I leaned over and pulled the door almost closed, and let the car move forward another five yards by lifting my foot off the gas, then stopped again. I let go of the door and the dampened momentum of the car pulled it open. The dog drew even again and this time he stopped. He looked in at me, his dark eyes unreadable, his drooping jowls quivering in the cold.
"I'm going the same way you are," I said. "It's a lot warmer in here."
The dog looked at me for a long moment, then turned his big knobby head and looked on down the road, as if trying to make up his mind. Then he moved closer to the open door. He reached out with a tentative, testing paw, almost losing his balance. He tried but he couldn't make it into the car. Just looked at me and shivered.
I opened my door and climbed out into the frigid air. The car was in a bubble of light made by the headlights blazing into the night and the dome light spilling through the open door. I circled around the rear of the Riv to the passenger side where the dog stood, waiting.
He was bigger than he looked from inside the car. No way I'd fit him in the front passenger foot well, or on the seat next to me for that matter.
I reached into the car and nudged the little chrome tab in the little chrome frame that operated the passenger power seat to move the seat forward as far as it would go. I folded the seatback toward the glove box.
The dog stood there, waiting.
I realized I'd never put a dog in a back seat before. I'd put plenty of people in back seats. Lined them up next to the door and put one hand on top of their head and pushed down at the same time I used my other hand to stuff them through the car door. Sometimes they cooperated and sometimes they didn't, but they always went in.

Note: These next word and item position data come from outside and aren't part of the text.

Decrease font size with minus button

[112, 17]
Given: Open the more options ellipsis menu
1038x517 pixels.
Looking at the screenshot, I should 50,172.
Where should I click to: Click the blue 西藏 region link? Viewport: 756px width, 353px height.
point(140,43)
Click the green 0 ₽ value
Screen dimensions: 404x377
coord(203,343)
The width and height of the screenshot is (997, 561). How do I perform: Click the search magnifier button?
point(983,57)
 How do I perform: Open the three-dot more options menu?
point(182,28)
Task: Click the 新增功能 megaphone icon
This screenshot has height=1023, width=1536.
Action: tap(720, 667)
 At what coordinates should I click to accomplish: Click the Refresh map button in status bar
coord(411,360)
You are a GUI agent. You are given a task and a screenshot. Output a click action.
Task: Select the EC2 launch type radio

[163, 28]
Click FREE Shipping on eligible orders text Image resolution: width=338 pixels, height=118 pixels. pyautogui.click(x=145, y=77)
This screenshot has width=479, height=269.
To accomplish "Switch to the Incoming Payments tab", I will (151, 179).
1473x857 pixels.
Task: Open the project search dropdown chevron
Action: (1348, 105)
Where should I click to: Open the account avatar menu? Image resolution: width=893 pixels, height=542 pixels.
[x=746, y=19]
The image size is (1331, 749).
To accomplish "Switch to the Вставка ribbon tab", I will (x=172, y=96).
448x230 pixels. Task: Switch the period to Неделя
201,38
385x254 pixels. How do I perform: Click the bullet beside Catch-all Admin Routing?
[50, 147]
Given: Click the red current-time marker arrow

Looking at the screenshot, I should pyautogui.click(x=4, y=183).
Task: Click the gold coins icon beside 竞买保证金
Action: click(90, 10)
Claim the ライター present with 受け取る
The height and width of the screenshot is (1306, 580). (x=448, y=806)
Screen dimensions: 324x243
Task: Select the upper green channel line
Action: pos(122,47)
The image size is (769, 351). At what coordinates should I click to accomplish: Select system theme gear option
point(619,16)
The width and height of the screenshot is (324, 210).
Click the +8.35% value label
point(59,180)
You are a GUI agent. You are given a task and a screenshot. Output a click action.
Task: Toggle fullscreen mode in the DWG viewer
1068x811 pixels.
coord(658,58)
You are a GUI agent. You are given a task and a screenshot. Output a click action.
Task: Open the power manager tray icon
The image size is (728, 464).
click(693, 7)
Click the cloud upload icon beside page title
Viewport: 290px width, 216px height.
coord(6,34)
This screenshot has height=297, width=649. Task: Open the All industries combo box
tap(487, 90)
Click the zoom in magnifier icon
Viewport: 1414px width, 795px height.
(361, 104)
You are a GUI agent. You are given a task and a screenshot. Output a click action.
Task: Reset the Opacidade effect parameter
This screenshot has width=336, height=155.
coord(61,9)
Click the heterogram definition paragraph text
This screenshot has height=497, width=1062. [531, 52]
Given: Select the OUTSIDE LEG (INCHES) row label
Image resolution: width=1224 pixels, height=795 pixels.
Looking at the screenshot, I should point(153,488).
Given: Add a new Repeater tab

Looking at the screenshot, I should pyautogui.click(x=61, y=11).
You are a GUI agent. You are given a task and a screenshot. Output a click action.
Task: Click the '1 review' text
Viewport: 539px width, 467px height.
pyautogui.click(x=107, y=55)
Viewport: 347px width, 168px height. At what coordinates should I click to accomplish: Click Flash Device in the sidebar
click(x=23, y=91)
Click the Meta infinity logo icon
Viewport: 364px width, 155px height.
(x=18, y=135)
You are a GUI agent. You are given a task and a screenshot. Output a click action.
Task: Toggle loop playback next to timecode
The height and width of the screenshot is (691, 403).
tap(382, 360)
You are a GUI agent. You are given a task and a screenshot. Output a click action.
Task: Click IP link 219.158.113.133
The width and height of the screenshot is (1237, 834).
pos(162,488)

That's a downward procedure though. It wouldn't work here. This needed to be a kind of lateral process.
I straddled his body and reached down with both hands under his bony ribcage and lifted and sort of walked his front end into the rear foot well. So far, so good. I wasn't sure how badly his right leg was injured. I didn't know if he'd let me touch it. I thought about lifting him by his tail. He'd been pretty cooperative so far, but I seemed to remember some dogs hate having their tails grabbed. There was a patch of raw skin, an oozing scrape the size of my palm, on his right hip. Thin and not-so-thin white scars crisscrossed the short hair on the rest of the dog's hindquarters and shoulders. There were fresher scars too.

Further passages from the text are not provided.